▶ [WRITTEN REQUEST]
Copy out verbatim the part of the material below that starts with the line containing "Identify the location" and ends with the line containing "Resultate 2021-2022 is", including both of those lines. Leave the pictures out of your answer.

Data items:

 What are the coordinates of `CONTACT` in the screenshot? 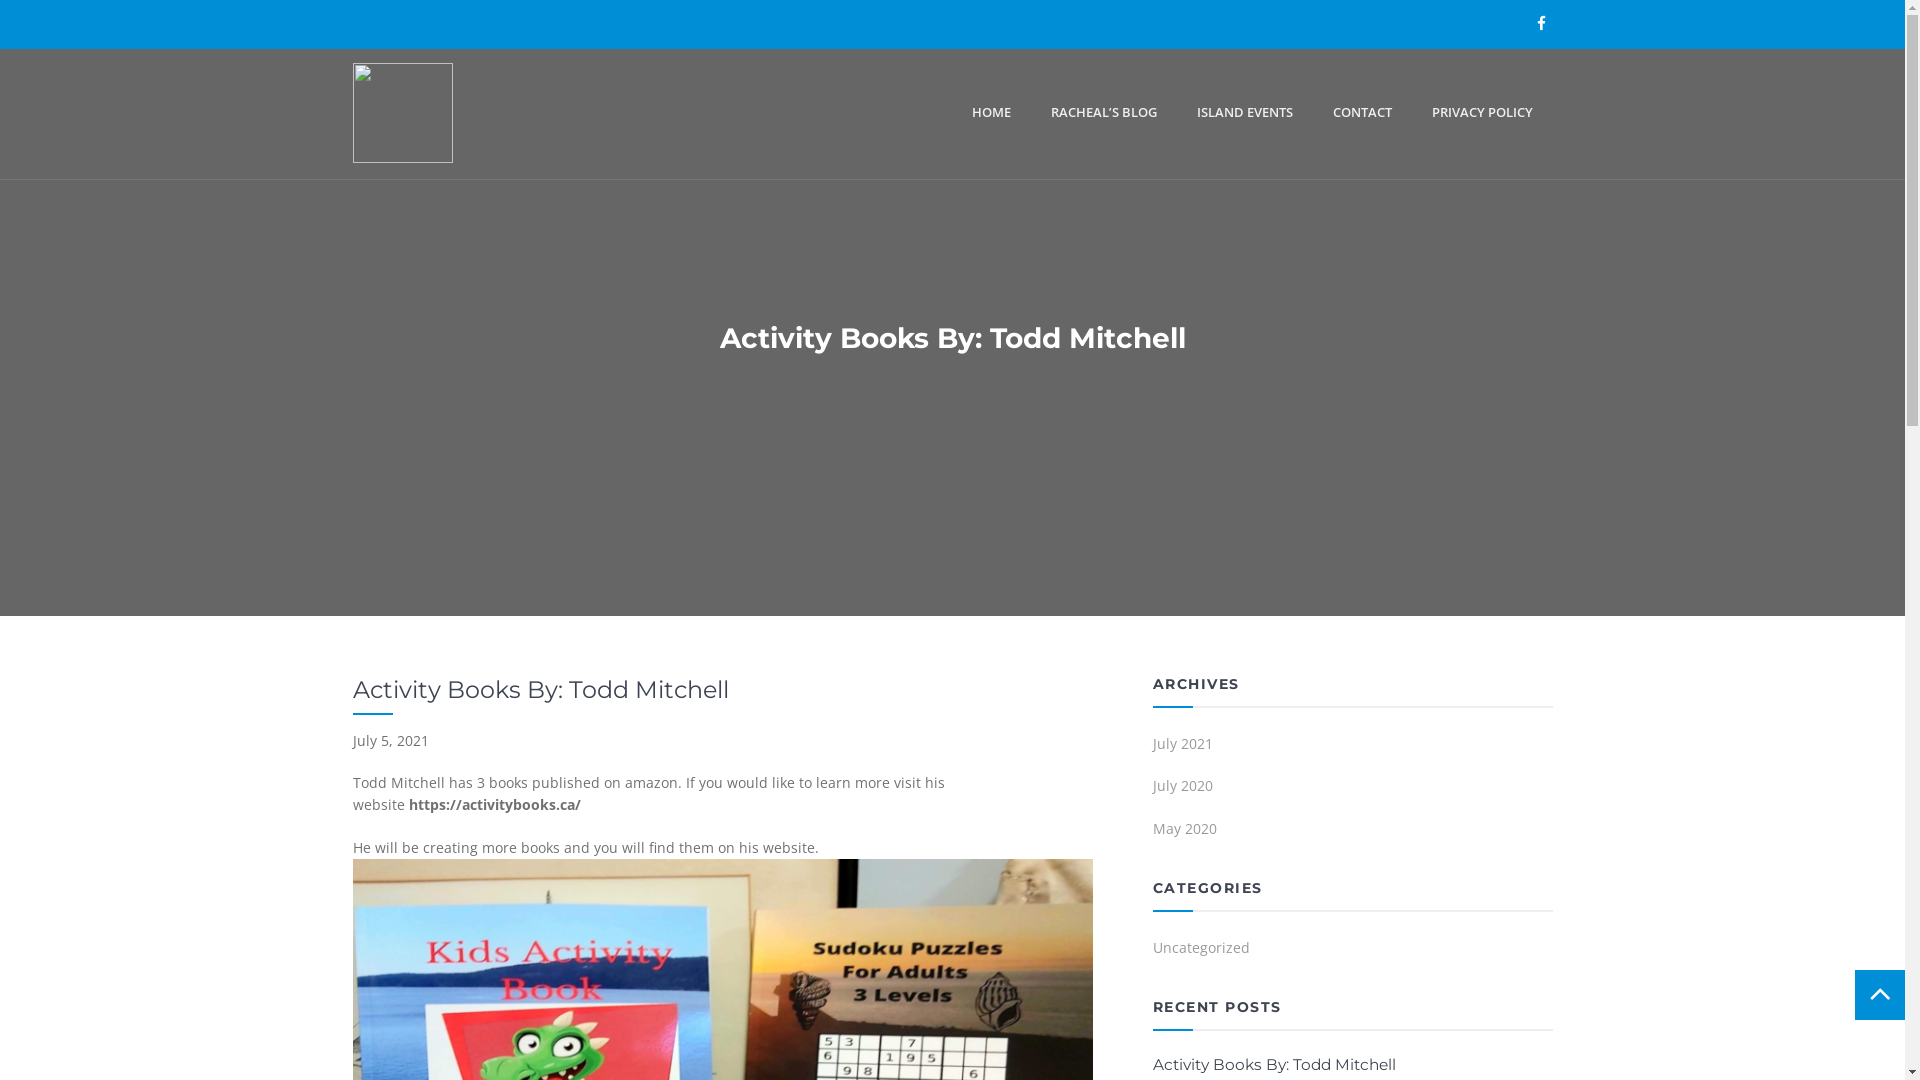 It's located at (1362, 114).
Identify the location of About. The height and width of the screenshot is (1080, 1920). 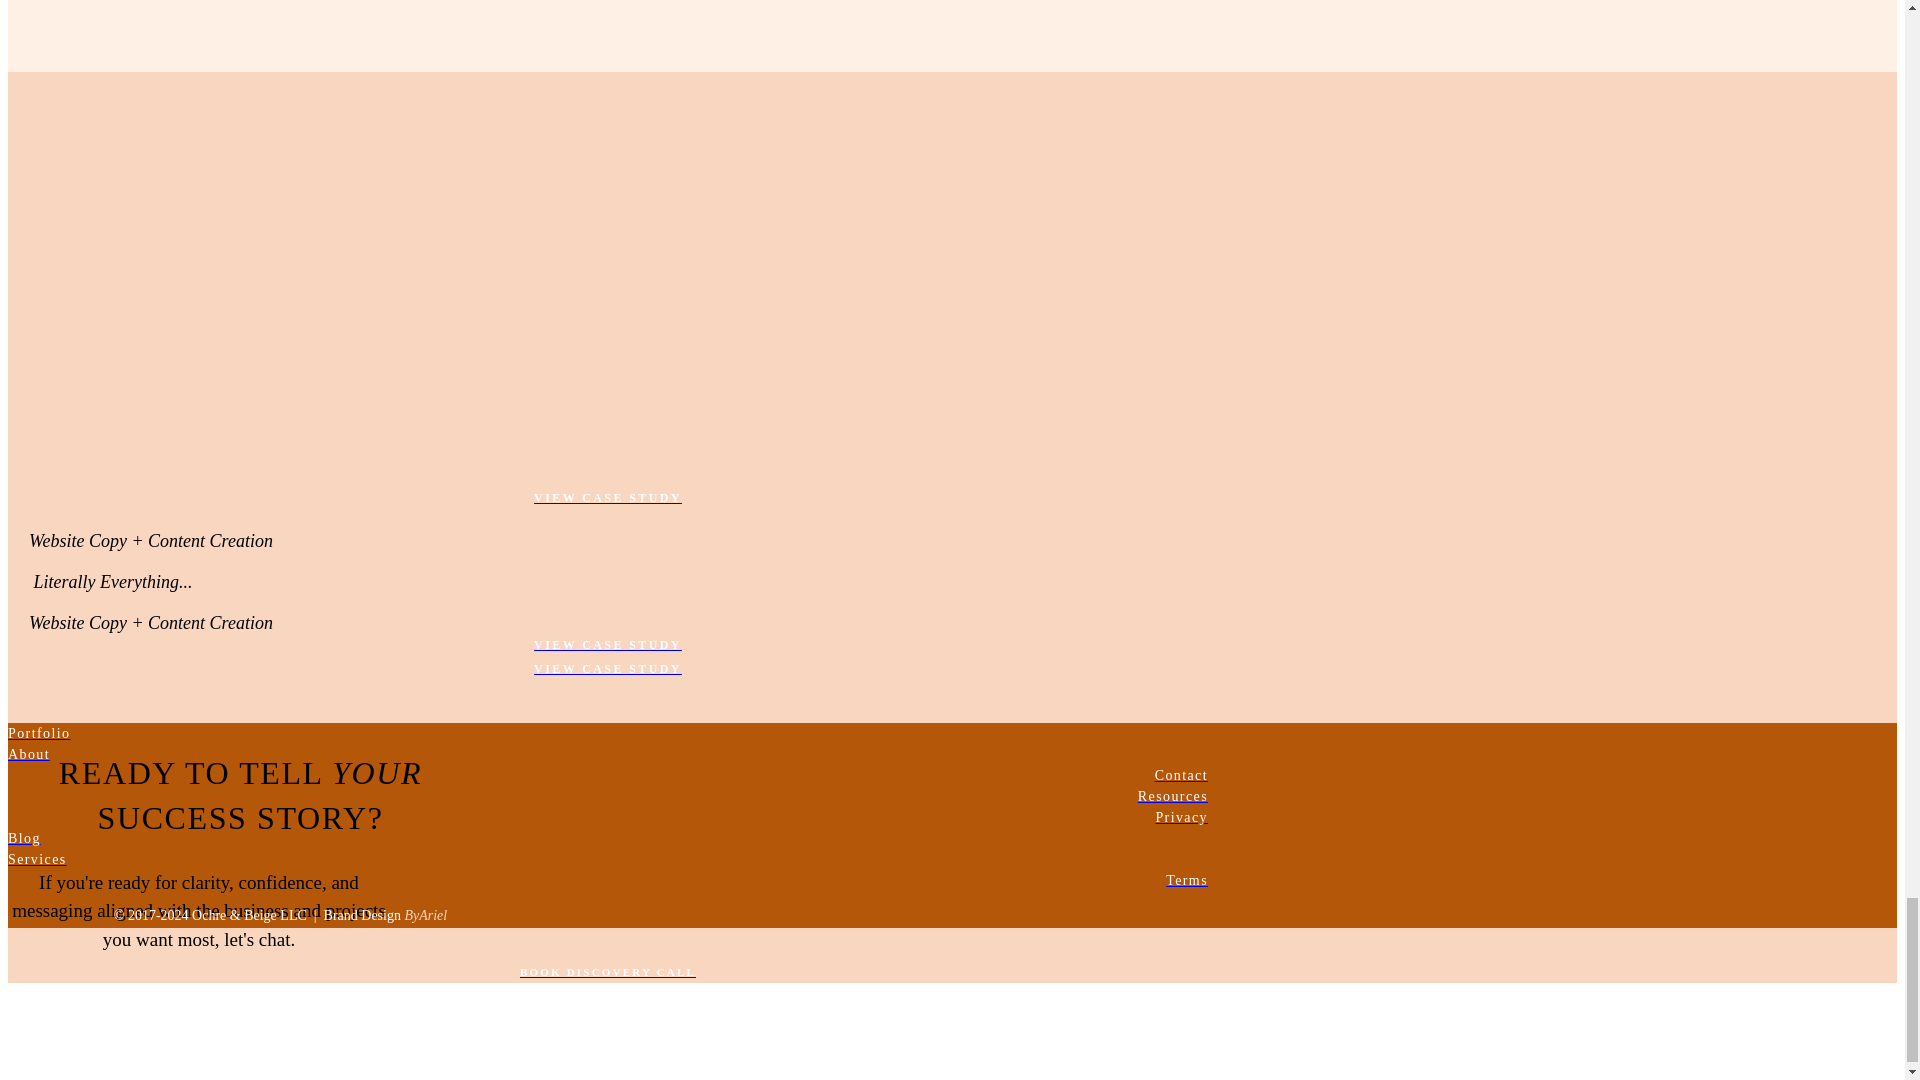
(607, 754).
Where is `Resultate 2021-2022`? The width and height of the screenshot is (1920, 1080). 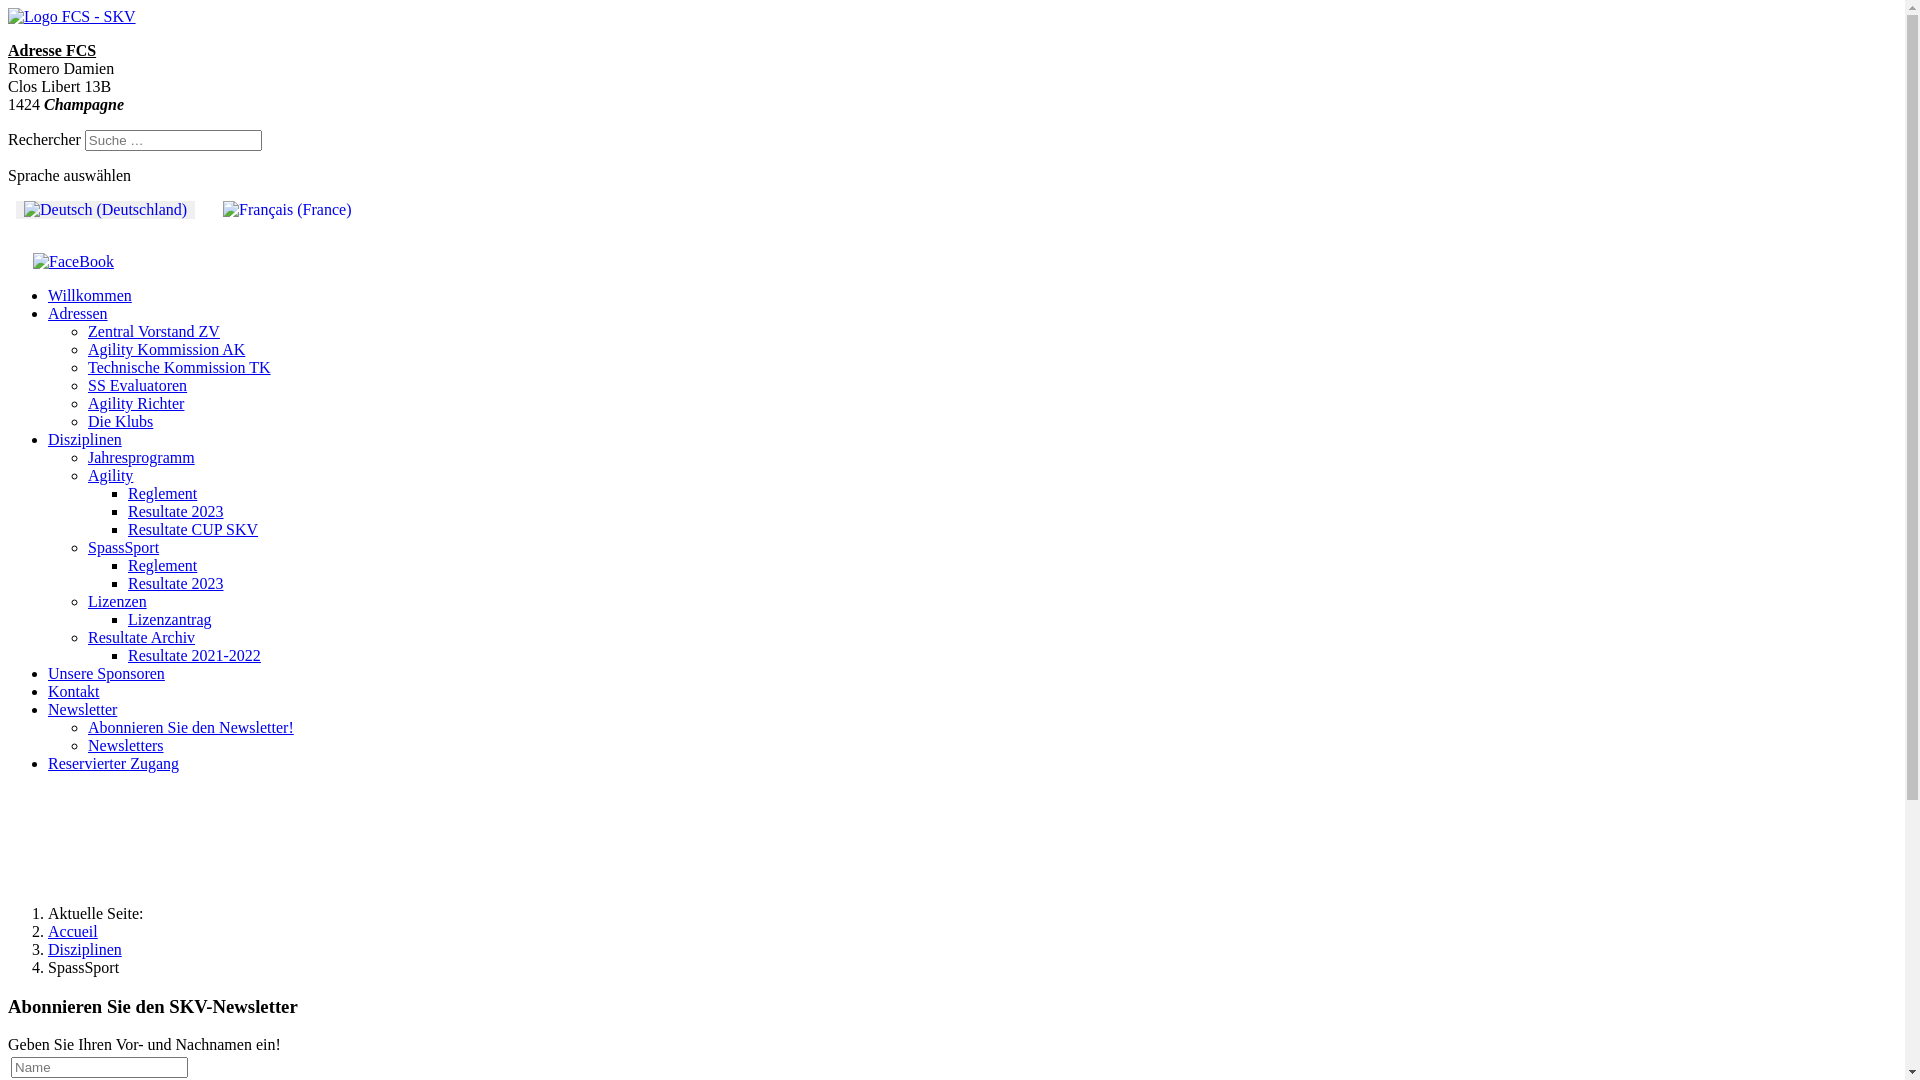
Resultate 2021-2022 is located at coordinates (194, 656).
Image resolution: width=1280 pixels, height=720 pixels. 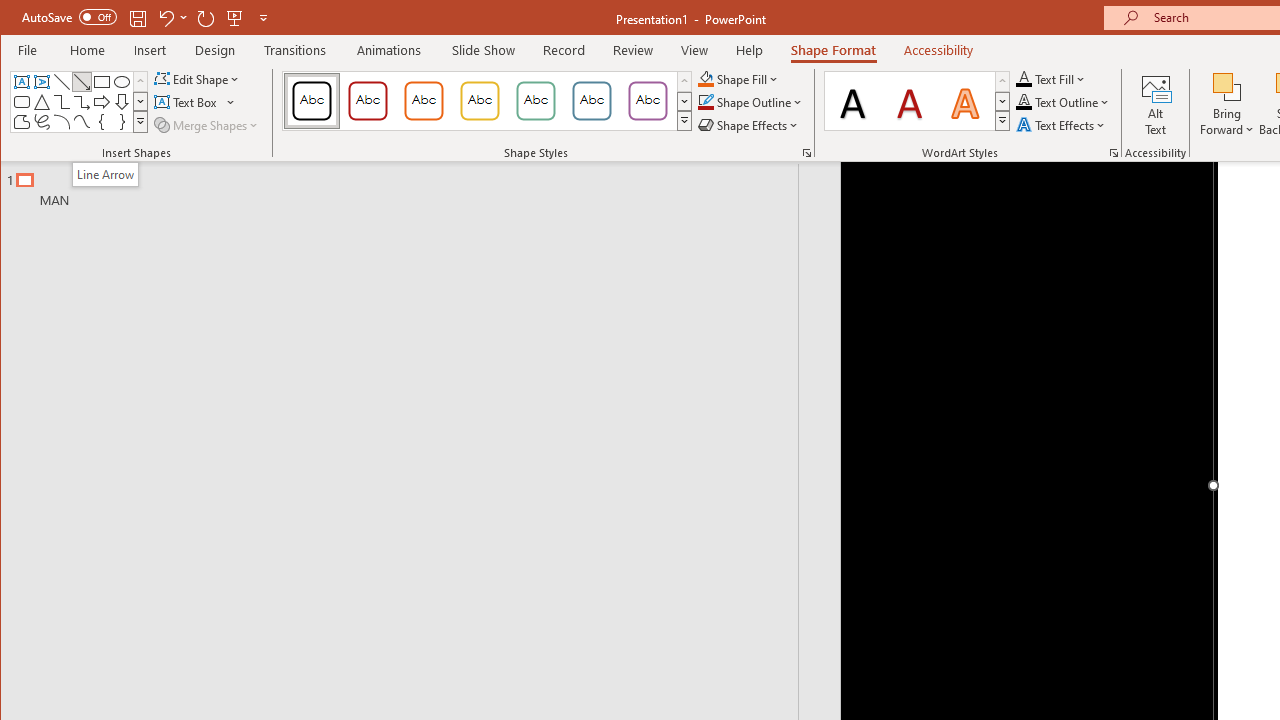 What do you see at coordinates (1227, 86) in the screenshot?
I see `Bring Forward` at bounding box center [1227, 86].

▶ [FULL RESPONSE]
Identify the location of About. The height and width of the screenshot is (1080, 1920). 
(607, 754).
Where is `Resultate 2021-2022`? The width and height of the screenshot is (1920, 1080). 
Resultate 2021-2022 is located at coordinates (194, 656).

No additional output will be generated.